Google celebrated early in landing BBVA as its largest Google Apps deployment to date, spanning 110,000 employees.
BBVA, which is short for Banco Bilbao Vizcaya Argentaria, S.A., is the second largest bank in Spain and seventh largest financial institution in the Western world, according to Wikipedia. BBVA operates in over 40 countries. So it’s darned big.
Importantly, those seats are paid. The simple math shows that at $50 per user per year, the cost of the contract is at least $5.5 million. That’s revenue that doesn’t come from advertising, Google’s lifeblood.

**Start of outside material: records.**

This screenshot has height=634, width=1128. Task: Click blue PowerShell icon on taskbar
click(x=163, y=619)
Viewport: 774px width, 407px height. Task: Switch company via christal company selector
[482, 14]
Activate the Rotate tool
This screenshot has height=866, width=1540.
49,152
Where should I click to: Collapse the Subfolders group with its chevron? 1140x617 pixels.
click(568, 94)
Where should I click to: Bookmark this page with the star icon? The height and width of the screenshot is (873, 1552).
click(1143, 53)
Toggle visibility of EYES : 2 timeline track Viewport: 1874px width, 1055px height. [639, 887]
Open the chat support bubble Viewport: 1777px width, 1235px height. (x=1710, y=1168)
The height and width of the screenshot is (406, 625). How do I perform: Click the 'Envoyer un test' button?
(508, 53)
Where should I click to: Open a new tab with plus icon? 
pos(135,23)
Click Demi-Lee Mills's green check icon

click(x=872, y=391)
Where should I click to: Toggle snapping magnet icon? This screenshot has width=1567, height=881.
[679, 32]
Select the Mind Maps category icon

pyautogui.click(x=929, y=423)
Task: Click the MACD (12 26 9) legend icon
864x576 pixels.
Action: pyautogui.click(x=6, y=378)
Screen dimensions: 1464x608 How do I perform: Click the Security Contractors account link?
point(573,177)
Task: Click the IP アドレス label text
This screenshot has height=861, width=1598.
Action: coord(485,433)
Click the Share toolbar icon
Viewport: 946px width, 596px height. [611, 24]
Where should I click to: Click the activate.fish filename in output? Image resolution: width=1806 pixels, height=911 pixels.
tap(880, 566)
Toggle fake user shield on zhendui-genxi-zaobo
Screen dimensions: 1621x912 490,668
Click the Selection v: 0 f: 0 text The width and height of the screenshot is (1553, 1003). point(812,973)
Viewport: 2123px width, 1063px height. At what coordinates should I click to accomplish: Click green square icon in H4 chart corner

Given its size, it’s natural BBVA has a lot of employees spread across remote offices using a lot of computing infrastructure. They won’t need as much of it now with Google hosting Gmail and other tools for the company. BBVA CIO José Olalla wrote in a blog post for Google:
“Integrating the Google Apps for Business suite with our own tools will allow us to introduce a new way of working where employees have access to all the information they need with just one click, no matter where they are or what kind of device they use, and can reap the benefits of using advanced collaboration tools.“
A BBVA spokesperson confirmed for me BBVA replaced Microsoft Outlook/Exchange systems with Gmail for the company’s intranet, and will use Google Talk, Google Sites and Google Docs for communication and collaboration. The migration is ongoing.
Any way you slice it, this is a big win for Google, whose largest paid Apps deployment before BBVA was Ahold at 55,000 users.
More importantly, it’s a win over Microsoft, especially now. Why? A couple years ago, Microsoft didn’t really have a cohesive cloud collaboration play. Now it does — Office 365 is a solid, solid product by most accounts.
So Google was able to poach BBVA from Microsoft despite the presence of a competing Microsoft cloud collaboration suite.
Not too shabby. Google could use more of these, and less of the Los Angeles partial contract fiascos, in 2012.
If the company starts to tack on more banks or government institutions where the install bases are large, the momentum could snowball for paid Google Apps.